### Task item
The reply is to be the lines from the one with "Click the Redash speech-bubble logo" through the last line of the records below, each retyped exactly, with pictures left out.
---------- Records
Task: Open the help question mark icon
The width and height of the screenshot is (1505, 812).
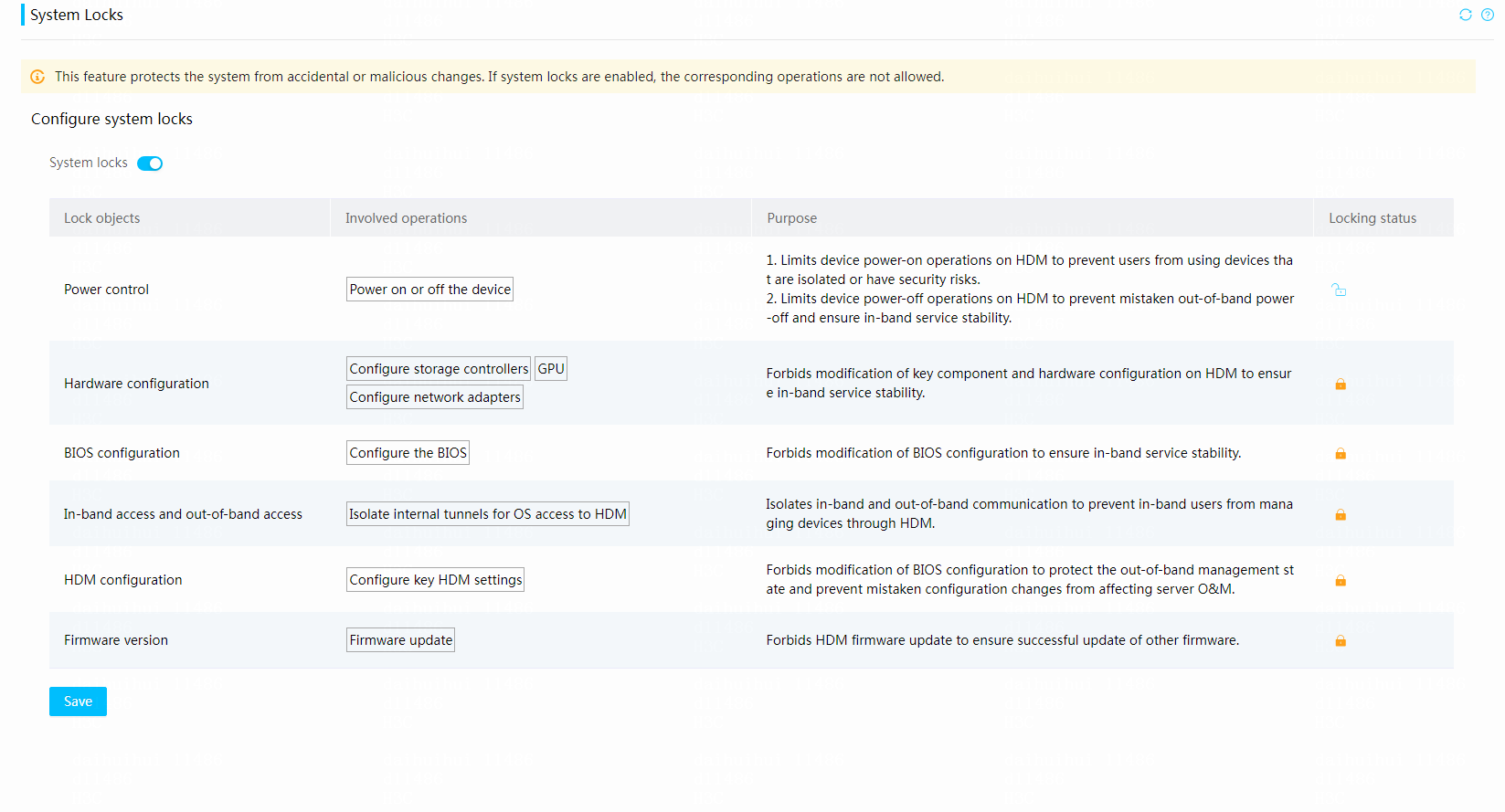Action: [x=1488, y=15]

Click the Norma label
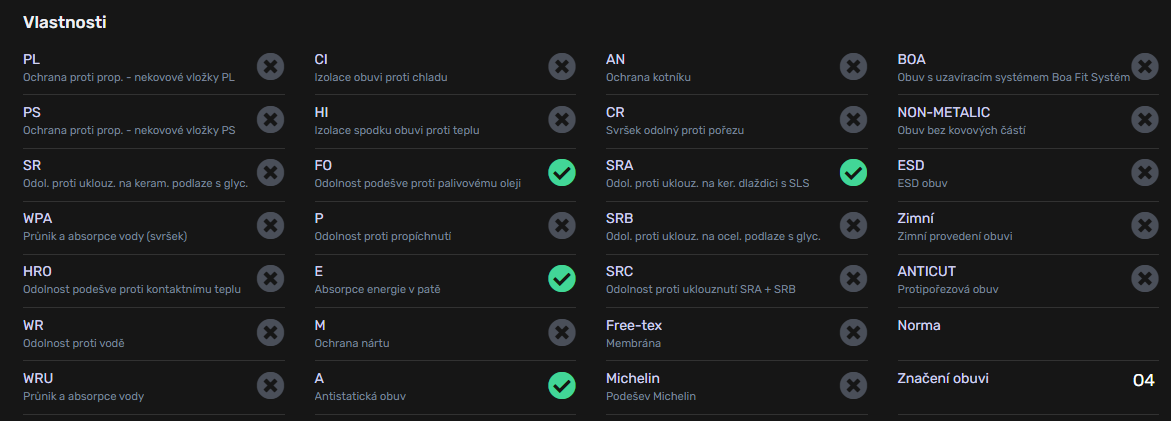tap(919, 325)
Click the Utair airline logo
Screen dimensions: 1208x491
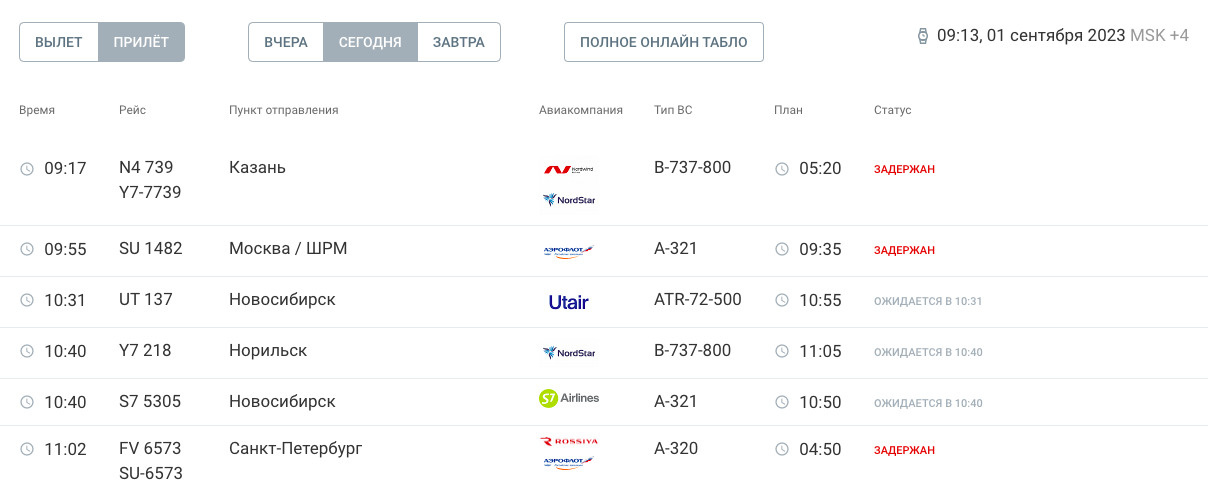point(568,302)
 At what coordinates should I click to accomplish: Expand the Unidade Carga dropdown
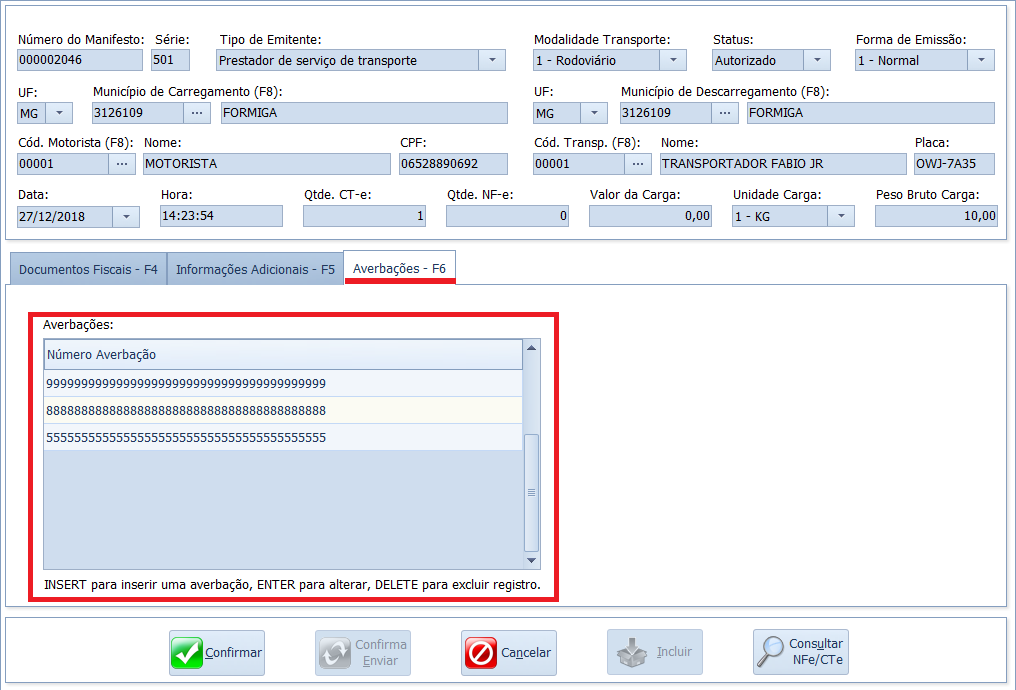[x=842, y=216]
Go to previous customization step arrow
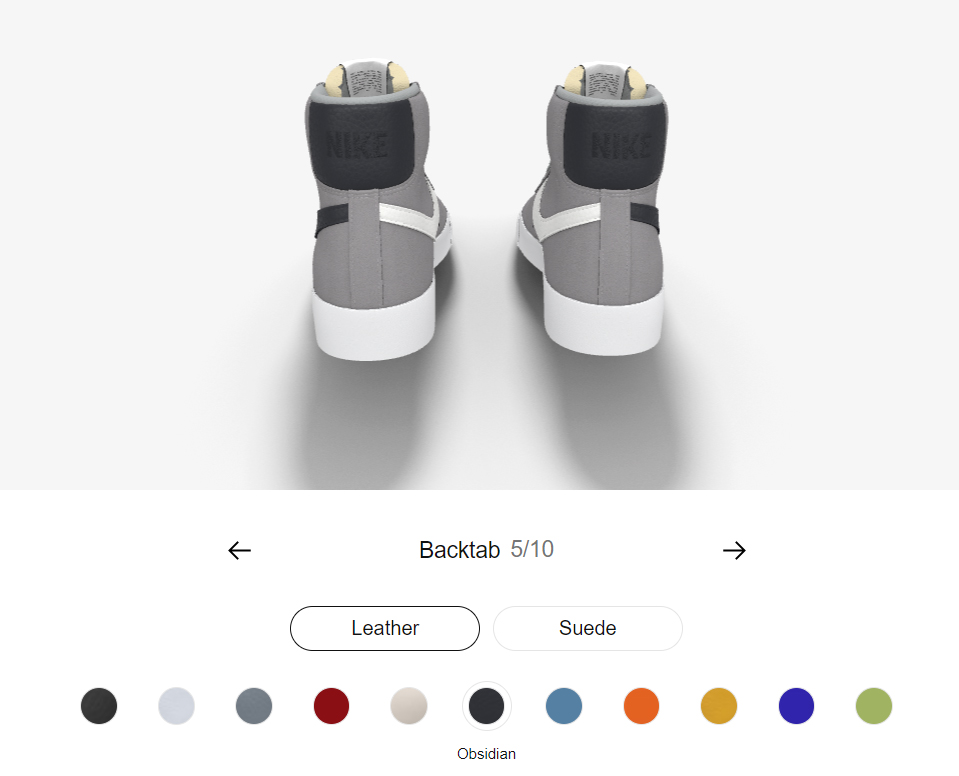 point(239,550)
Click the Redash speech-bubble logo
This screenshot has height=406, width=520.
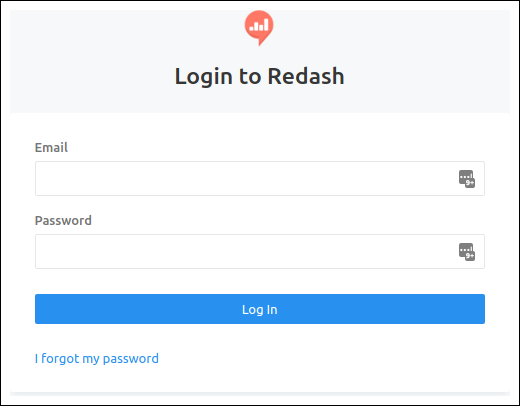[x=259, y=28]
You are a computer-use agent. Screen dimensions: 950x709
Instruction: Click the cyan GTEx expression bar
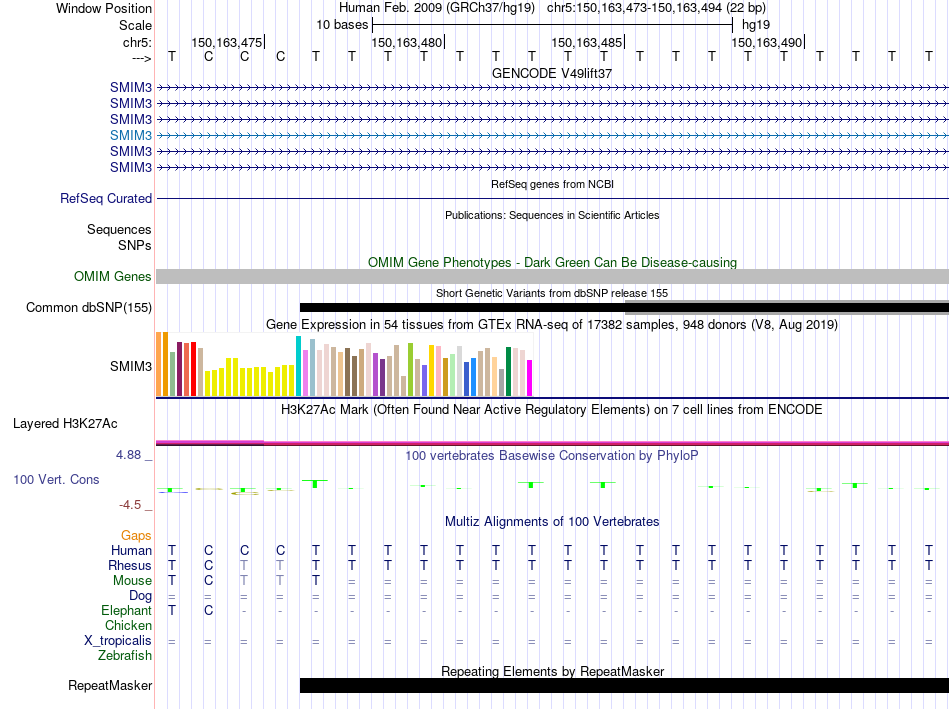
--------------------
### Answer to the exercise
Click the Redash speech-bubble logo
This screenshot has height=406, width=520.
[x=259, y=28]
You are a computer-use agent. Screen dimensions: 950x709
Instruction: Click the cyan GTEx expression bar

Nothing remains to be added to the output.